The Georgian Apartment with its black iron gates. This is where we lived. Layering, the scent of mown lawns, of car exhaust, of fried food from the restaurants a few blocks away on Walnut. I’m here. Layering, every tree marked with a SmartTag: American Elm, White Poplar, special highlights on a Cutleaf Weeping Birch, and along the ground, Lily, Tulip, every flower—with links to Wikipedia, JSTOR, the Phipps botanical database. Moving SmartTags on insects, an annotated anthill with journal references about fifteen feet away.

I’m here—

On Ellsworth, the ginkgos have shed their leaves, carpeting the sidewalk with a vomit-sour sludge of crushed berries. I run through the Georgian’s courtyard, stone benches line the walk and columns flank the double front doors. Layering, the scent of the fuchsia peonies overflowing the Grecian planters. The apartment lobby’s tiled black and white, with brass mailboxes for the tenants and a carved mantel over an ornamental fireplace.
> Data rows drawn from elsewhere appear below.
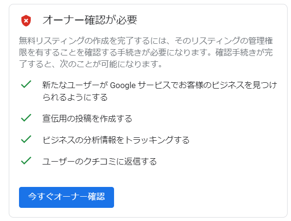Screen dimensions: 291x221
Task: Click the text ユーザーのクチコミに返信する
Action: click(99, 161)
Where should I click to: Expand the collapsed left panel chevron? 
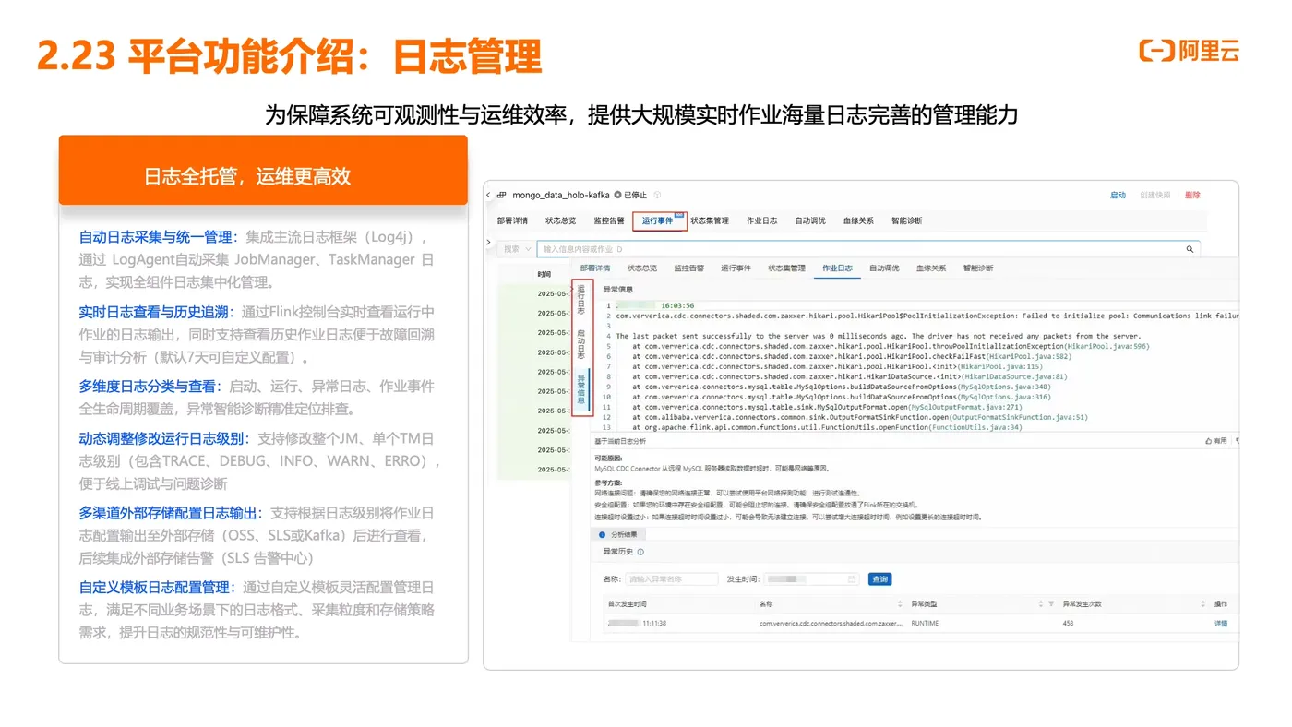tap(486, 241)
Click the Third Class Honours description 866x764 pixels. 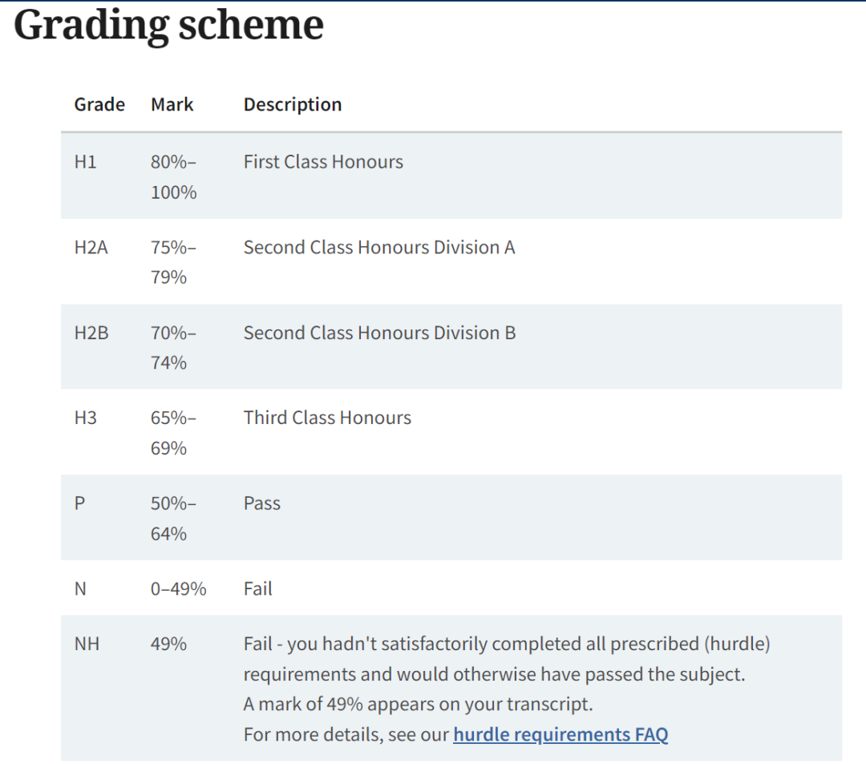[327, 418]
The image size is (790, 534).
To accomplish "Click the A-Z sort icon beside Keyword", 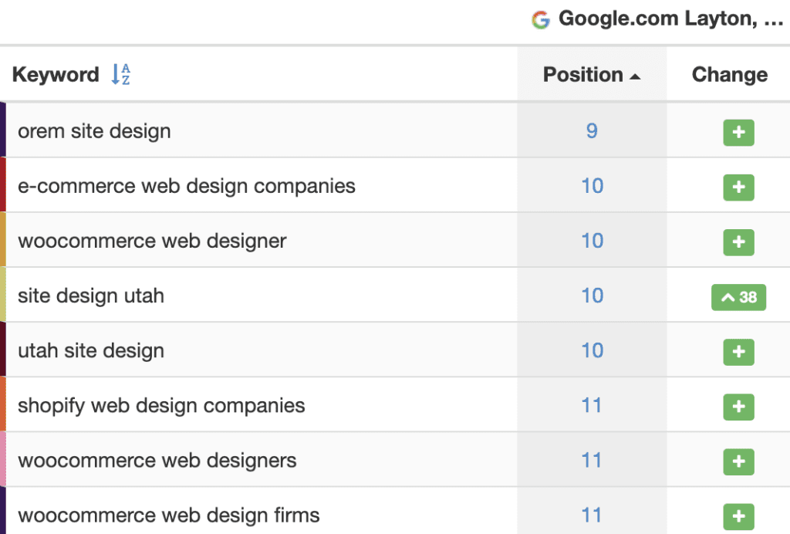I will click(120, 75).
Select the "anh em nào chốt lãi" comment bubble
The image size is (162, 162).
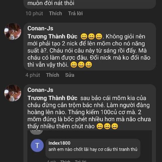click(x=93, y=148)
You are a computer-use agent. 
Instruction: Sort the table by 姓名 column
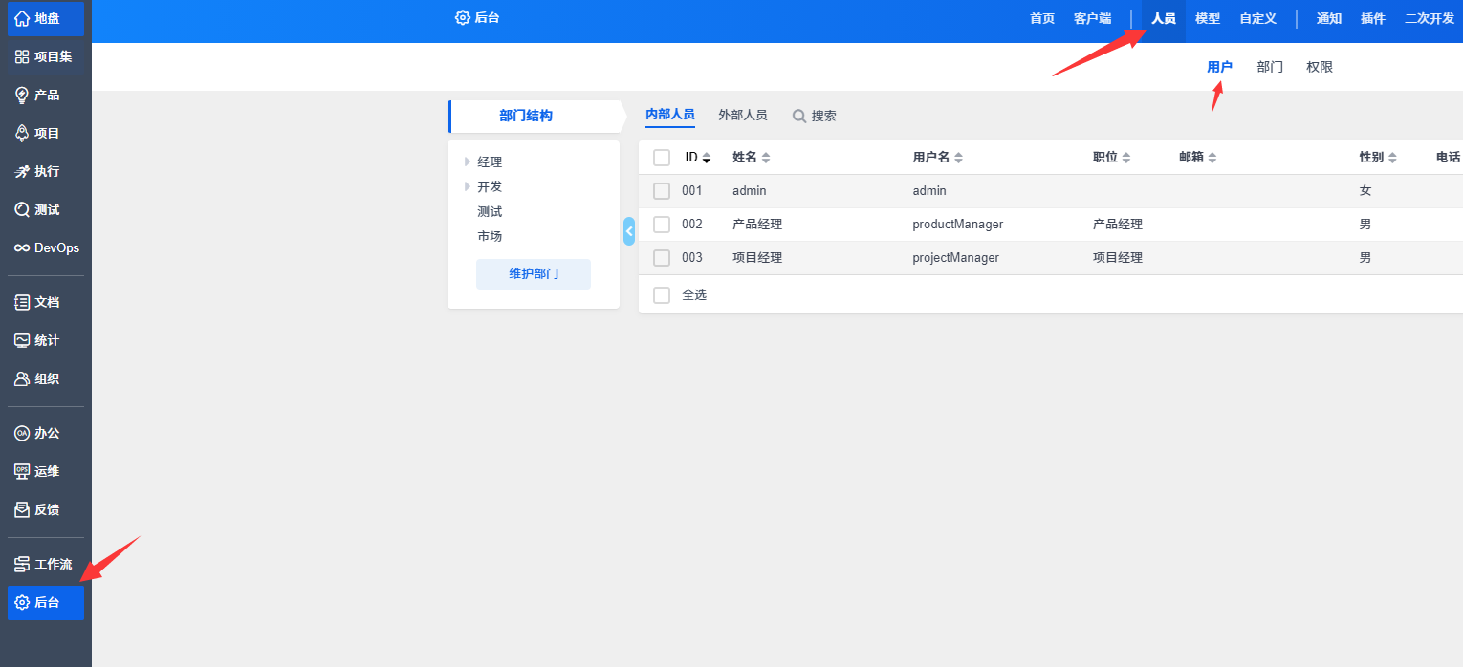(x=765, y=158)
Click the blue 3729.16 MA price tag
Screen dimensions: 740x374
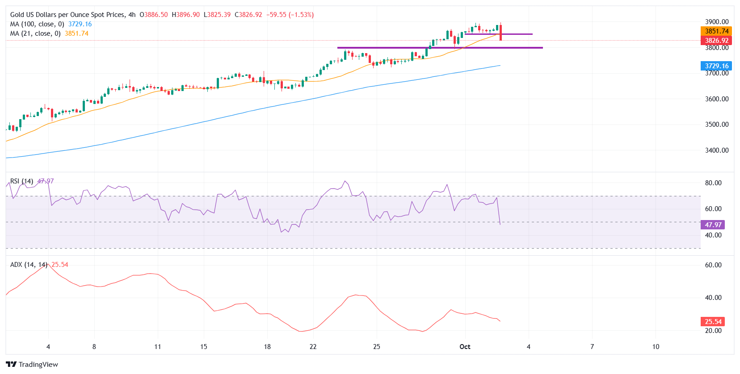(x=716, y=66)
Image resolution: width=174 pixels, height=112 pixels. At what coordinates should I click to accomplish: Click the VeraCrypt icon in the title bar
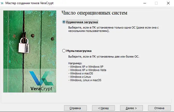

It’s all so real. My reflection’s in the mirror above the fireplace but I can’t stomach to look. The paisley carpet on the central staircase is threadbare and stinks of cigarette smoke. The stairs and floorboards creak. Fire doors and ill-lit hallways. An Exit light at the far end of the hall, a window with gauzy curtains. I’m here. Room 208.

I’m here—

Just outside the room door, a section of the apartment wall’s been repainted as a SmartTag, scrolling through faces of 208’s previous tenants—the pictures pulled from driver’s licenses and student IDs, the census, or linked through cached Facebook profiles to the names on the leases.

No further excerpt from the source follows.